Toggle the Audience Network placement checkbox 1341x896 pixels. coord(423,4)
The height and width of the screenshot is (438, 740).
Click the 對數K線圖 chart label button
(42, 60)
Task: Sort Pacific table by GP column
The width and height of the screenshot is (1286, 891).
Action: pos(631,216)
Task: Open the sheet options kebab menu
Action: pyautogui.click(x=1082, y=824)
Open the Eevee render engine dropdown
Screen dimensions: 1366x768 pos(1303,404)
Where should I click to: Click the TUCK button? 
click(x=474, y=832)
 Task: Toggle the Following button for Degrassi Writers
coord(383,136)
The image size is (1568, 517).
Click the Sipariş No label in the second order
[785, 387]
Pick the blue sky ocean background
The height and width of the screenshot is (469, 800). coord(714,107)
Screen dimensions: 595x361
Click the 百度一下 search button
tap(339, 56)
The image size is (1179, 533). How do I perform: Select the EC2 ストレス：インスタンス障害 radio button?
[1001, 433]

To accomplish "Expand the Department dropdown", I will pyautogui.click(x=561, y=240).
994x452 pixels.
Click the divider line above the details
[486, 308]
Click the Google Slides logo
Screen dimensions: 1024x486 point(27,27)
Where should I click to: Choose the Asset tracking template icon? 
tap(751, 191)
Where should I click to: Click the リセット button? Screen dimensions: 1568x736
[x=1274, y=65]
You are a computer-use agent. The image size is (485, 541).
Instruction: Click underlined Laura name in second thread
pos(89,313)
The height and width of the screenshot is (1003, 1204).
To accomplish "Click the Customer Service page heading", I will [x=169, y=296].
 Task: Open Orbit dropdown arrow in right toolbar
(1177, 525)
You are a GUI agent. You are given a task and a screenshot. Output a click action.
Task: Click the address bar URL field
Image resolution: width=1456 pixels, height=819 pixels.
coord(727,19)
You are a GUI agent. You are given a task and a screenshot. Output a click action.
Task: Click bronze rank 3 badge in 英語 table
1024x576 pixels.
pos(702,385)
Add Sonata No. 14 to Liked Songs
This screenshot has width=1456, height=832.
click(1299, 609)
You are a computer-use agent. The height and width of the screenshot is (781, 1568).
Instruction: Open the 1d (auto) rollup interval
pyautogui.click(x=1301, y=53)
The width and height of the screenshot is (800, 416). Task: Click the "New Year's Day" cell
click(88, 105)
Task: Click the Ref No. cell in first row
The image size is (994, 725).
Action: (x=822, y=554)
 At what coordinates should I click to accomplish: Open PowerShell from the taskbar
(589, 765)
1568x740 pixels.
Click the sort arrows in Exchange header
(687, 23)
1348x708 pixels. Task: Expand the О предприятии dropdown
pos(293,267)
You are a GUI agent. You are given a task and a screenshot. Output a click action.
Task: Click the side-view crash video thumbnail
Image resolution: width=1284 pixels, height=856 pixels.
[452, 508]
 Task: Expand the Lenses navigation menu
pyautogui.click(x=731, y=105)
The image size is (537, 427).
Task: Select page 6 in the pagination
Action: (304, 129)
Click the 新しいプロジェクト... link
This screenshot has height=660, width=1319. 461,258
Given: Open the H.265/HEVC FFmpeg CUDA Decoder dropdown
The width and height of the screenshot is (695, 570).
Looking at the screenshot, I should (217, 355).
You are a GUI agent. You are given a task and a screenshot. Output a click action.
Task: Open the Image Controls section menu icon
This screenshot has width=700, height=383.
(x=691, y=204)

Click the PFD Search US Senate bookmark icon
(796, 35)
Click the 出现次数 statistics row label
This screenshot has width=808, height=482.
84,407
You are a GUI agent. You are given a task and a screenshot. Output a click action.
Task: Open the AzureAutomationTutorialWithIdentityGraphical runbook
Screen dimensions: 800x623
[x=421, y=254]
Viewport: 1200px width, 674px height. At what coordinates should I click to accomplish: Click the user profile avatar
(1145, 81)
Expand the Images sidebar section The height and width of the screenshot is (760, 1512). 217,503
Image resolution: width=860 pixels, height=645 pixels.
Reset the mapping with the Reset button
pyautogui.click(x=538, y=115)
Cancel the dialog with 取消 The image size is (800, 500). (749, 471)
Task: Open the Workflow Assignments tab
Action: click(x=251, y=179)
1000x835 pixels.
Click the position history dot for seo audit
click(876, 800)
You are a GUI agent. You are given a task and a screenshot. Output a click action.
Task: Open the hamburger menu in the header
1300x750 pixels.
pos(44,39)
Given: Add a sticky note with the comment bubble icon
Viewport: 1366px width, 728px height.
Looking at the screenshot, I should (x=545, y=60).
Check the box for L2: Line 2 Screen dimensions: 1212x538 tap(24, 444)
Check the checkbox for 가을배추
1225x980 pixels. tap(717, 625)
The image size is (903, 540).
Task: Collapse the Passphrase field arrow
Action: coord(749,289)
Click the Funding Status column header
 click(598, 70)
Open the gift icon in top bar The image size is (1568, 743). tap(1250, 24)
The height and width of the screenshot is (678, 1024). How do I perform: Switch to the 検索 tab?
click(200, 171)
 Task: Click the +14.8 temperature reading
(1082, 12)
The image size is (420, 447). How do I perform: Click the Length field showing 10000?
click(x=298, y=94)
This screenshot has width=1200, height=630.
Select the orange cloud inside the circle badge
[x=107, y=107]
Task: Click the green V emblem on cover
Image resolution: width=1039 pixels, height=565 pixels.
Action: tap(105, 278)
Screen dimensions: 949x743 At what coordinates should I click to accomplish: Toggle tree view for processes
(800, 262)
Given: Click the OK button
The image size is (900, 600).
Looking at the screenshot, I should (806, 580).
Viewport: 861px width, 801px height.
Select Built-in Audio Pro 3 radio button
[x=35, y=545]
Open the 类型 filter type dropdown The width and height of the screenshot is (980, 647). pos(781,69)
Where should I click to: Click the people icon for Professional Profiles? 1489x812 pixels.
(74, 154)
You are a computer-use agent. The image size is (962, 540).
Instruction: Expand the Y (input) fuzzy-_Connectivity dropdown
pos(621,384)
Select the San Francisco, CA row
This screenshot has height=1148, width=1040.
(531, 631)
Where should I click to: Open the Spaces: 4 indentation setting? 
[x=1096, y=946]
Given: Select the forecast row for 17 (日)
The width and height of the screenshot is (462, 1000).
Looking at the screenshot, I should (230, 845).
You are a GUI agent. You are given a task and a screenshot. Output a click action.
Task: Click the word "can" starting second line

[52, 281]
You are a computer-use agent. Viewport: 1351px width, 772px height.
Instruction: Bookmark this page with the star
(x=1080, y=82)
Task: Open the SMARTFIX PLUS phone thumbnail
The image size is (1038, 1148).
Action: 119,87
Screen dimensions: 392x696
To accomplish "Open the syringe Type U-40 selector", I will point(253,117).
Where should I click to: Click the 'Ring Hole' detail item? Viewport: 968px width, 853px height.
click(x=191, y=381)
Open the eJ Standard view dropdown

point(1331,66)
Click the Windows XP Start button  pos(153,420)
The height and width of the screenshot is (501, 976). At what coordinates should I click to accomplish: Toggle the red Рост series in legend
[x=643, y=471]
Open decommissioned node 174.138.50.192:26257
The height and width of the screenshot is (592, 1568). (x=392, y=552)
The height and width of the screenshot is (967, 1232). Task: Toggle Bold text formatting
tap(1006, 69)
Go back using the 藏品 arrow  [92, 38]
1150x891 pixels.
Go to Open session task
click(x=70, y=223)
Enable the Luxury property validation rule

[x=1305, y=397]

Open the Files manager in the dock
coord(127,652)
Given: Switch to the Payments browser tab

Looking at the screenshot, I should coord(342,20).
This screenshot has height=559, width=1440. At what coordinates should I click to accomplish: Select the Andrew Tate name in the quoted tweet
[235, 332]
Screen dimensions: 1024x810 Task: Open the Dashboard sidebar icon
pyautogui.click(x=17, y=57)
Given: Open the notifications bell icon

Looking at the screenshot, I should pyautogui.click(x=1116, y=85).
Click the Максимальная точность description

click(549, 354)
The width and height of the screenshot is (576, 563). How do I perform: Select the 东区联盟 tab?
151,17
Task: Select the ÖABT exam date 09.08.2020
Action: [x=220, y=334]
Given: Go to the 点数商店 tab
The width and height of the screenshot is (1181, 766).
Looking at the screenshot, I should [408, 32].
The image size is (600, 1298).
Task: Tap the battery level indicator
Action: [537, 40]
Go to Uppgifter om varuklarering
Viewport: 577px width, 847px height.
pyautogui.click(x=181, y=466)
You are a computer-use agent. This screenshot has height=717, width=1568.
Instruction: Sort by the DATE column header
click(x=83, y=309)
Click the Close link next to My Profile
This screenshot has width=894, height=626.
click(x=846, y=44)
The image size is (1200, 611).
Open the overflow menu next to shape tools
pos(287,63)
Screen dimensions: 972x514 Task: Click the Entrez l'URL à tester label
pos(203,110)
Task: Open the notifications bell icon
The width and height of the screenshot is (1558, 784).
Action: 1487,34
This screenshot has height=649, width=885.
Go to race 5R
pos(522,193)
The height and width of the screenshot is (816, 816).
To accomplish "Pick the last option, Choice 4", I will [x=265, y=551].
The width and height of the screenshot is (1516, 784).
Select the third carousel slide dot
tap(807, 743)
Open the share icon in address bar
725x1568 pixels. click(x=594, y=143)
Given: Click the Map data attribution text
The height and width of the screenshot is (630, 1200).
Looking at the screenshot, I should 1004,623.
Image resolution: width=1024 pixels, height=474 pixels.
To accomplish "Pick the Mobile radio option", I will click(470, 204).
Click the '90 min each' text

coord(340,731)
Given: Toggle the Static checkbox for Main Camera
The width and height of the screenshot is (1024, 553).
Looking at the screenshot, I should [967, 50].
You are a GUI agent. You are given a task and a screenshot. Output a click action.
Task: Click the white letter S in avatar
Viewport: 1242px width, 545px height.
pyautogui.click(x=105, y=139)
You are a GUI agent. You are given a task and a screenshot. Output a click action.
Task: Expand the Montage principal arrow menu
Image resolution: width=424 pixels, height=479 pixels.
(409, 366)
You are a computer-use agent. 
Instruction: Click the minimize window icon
------------------------------------------------------------
## What you will do
Search the entries above for the string "section". Copy each line that holds it.

## Your response
Task: Open the Image Controls section menu icon
Expand the Images sidebar section The height and width of the screenshot is (760, 1512). 217,503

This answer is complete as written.